◆ TASKS TO CARRY OUT:
- A) Which R tools does the DMR detection page say must be installed? List each one.
- B) On the DMR detection page, which function runs when no replicate reference data is available?
- C) Reproduce part of the DMR detection page word for word, beginning at "Postprocessing: DMR Detection" and stopping after "runReplicateDMR(refVrefFiles,testVrefFiles,inFolder,outFolder)".
═══ DOCUMENT PASSAGE ═══
Postprocessing: DMR Detection - GarrettJenkinson/informME GitHub Wiki

The user can use a provided utility to perform DMR detection using the Jensen-Shannon distance (JSD) based on the method described in [2]. This utility must be run within an R session.

Usage in R (when replicate reference data is available):

    setwd("/path/to/informME/src/R_src/")
    source("jsDMR.R") 
    runReplicateDMR(refVrefFiles,testVrefFiles,inFolder,outFolder)

where

  • refVrefFiles is a vector of BIGWIG file names that contain the JSD values of all pairwise reference comparisons

  • testVrefFiles is a vector of BIGWIG file names that contain the JSD values of test/reference comparisons

  • inFolder is the directory that contains all JSD files

  • outFolder is the directory used to write the results

Usage in R (when no replicate reference data is available)

    setwd("/path/to/informME/src/R_src/")
    source("jsDMR.R") 
    runNoReplicateDMR(JSDfile,inFolder,outFolder)

where

  • JSDfile is the name of a BIGWIG file that contains the JSD values of a test/reference comparison

  • inFolder is the directory that contains the JSD file

  • outFolder is the directory used to write the result

NOTE 1: For this utilities, the following tools must be installed in R: rtracklayer, logitnorm, mixtools, annotatr, and Homo.sapiens

NOTE 2: More information about these utilities can be found in informME/src/R_src/postprocess/README.txt, with a relevant excerpt reproduced below:


jsDMR.R
-------

This is an R script that performs DMR detection using 
the Jensen-Shannon distance (JSD) based on the method 
described in [1]. Once DMR detection is done, the script
generates helpful annotation tables and figures. It should 
be run within an R session.
═══ DATA SEGMENT ═══
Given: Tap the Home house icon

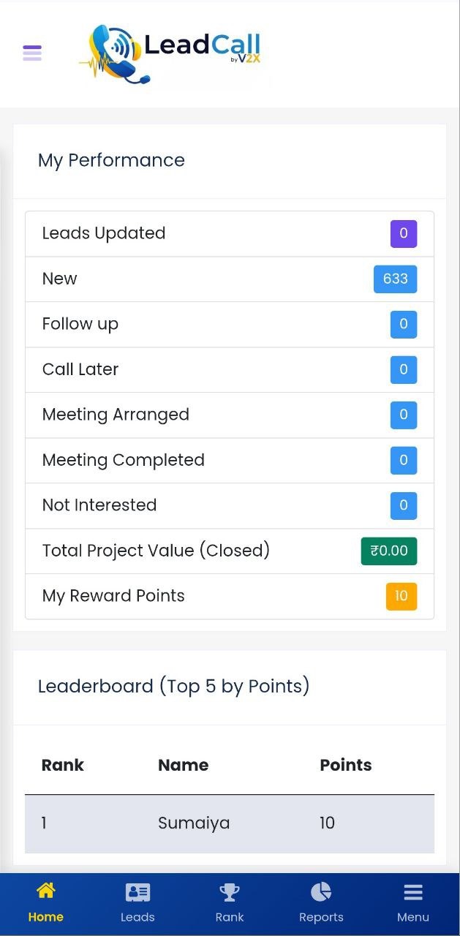Looking at the screenshot, I should (x=45, y=891).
═══
◆ TASK-BY-TASK ANSWERS:
- A) rtracklayer, logitnorm, mixtools, annotatr, Homo.sapiens

- B) runNoReplicateDMR(JSDfile,inFolder,outFolder)

- C)
Postprocessing: DMR Detection - GarrettJenkinson/informME GitHub Wiki

The user can use a provided utility to perform DMR detection using the Jensen-Shannon distance (JSD) based on the method described in [2]. This utility must be run within an R session.

Usage in R (when replicate reference data is available):

    setwd("/path/to/informME/src/R_src/")
    source("jsDMR.R") 
    runReplicateDMR(refVrefFiles,testVrefFiles,inFolder,outFolder)